October 14, 2007
My best friend "Alison" and I had a lot of fun together after school and on weekends. We rode bikes around the neighborhood, went to Thrifty for ice cream and to try on makeup, and talked on the phone for hours. Our birthdays were a day apart, our senses of humor were compatible, and we both loved Judy Blume, prank phone calls, and sleep away camp. But she shared her actual birth date with "Wendi," a girl in the popular crowd.
In seventh grade, Alison and Wendi planned a joint birthday party--a night time party with boys, dancing, and who knows what else. I write "who knows" because I wasn't there. I wasn't invited.
Alison explained that she couldn't invite me because she didn't want Wendi and her crowd to know that we were friends. She said she could only act friendly to me outside of school--otherwise I'd blow her cover. Pretty terrible, no? Unfortunately, my self esteem was, too, because I accepted the terms of her friendship. I just wanted to keep her as a friend. The night of the Alison/Wendi party, I stayed home and cried in my room.
Last time I checked, Alison and Wendi hadn't talked since the 80's. Alison never was fully accepted into Wendi's dominant popular clique, but she found her own group in high school. I had my own group too. We did stay friends, though.

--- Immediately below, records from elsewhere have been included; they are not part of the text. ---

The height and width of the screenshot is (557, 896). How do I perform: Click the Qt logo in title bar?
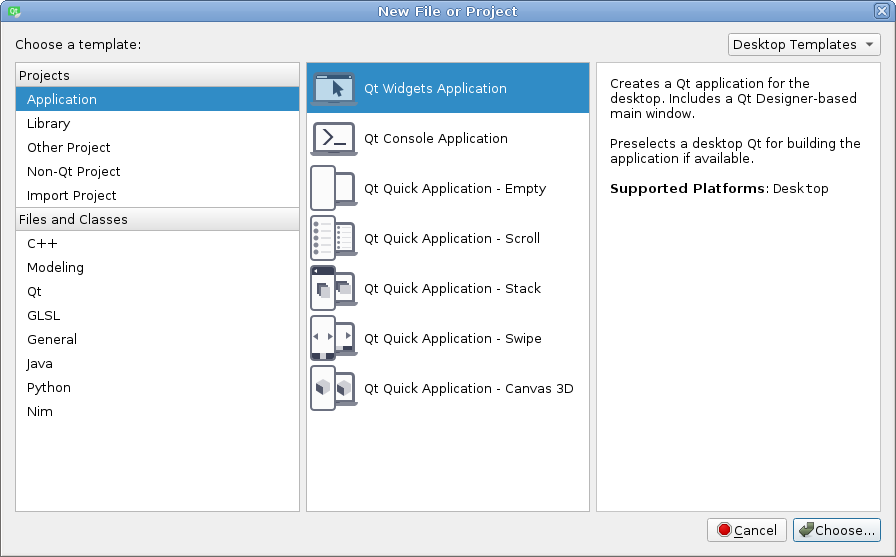point(13,11)
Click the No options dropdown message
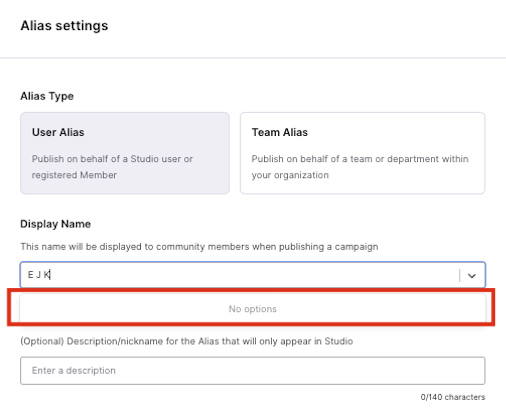 [x=252, y=309]
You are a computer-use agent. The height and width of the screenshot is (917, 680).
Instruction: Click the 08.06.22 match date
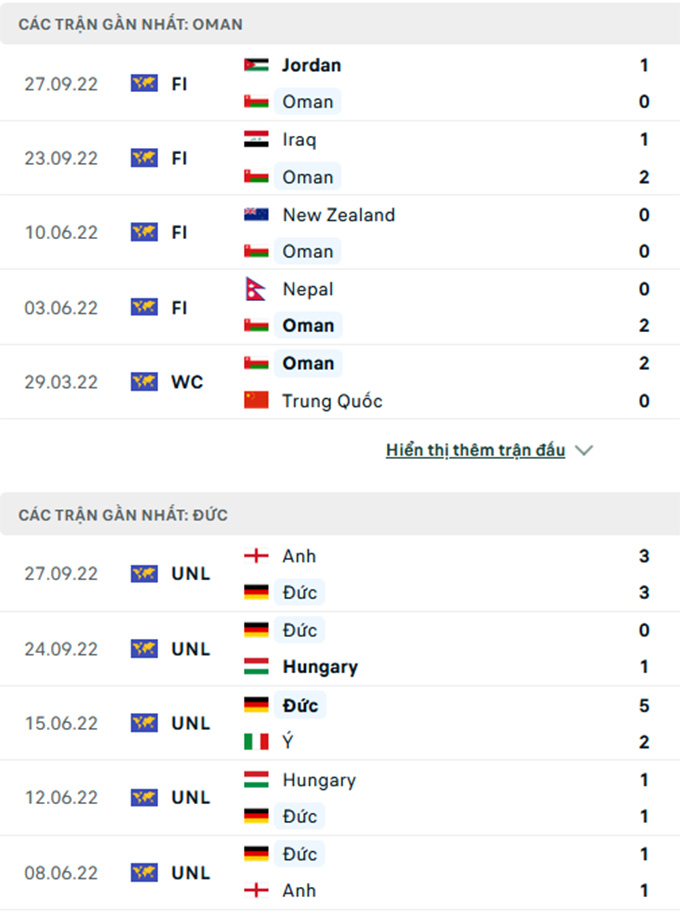(61, 872)
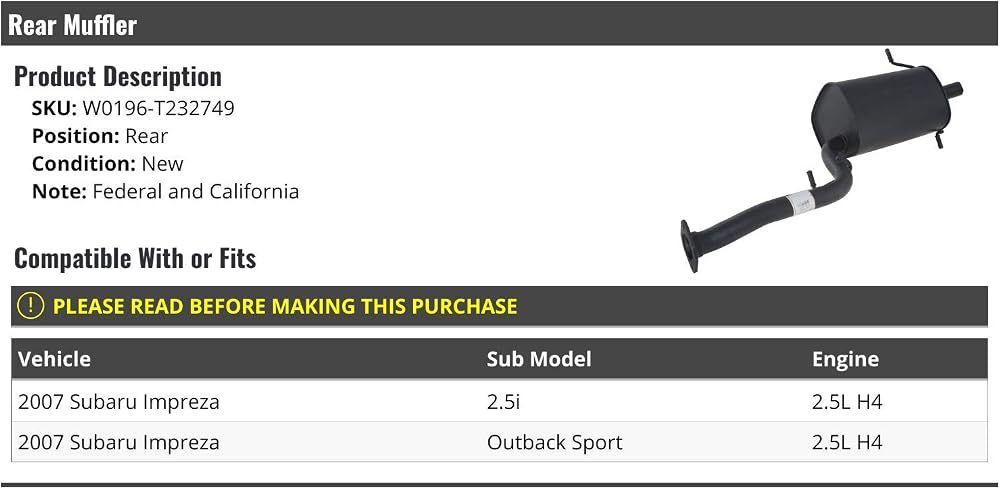Screen dimensions: 1000x489
Task: Click 2.5L H4 engine in second row
Action: coord(847,442)
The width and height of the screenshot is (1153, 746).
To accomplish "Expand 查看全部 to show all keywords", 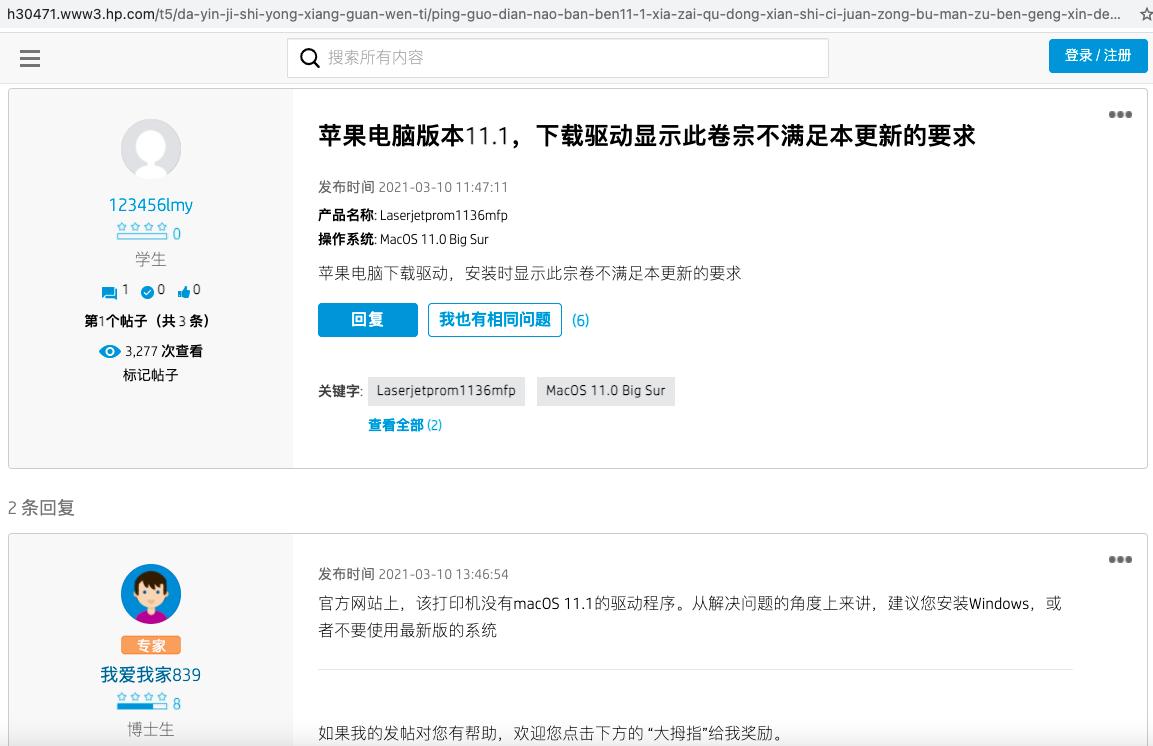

And believe it or not, I am still friendly with Alison. Am I able to maintain the friendliness because I am happy with my spouse, kids, work, and life, and she is single and hates her job? Maybe! Wheel of karma?
My daughter can't believe that someone would do that to me. I am so glad she is indignant about it. I don't think she'd put up with Alison's terms. I am glad she is stronger and has more self esteem than I did!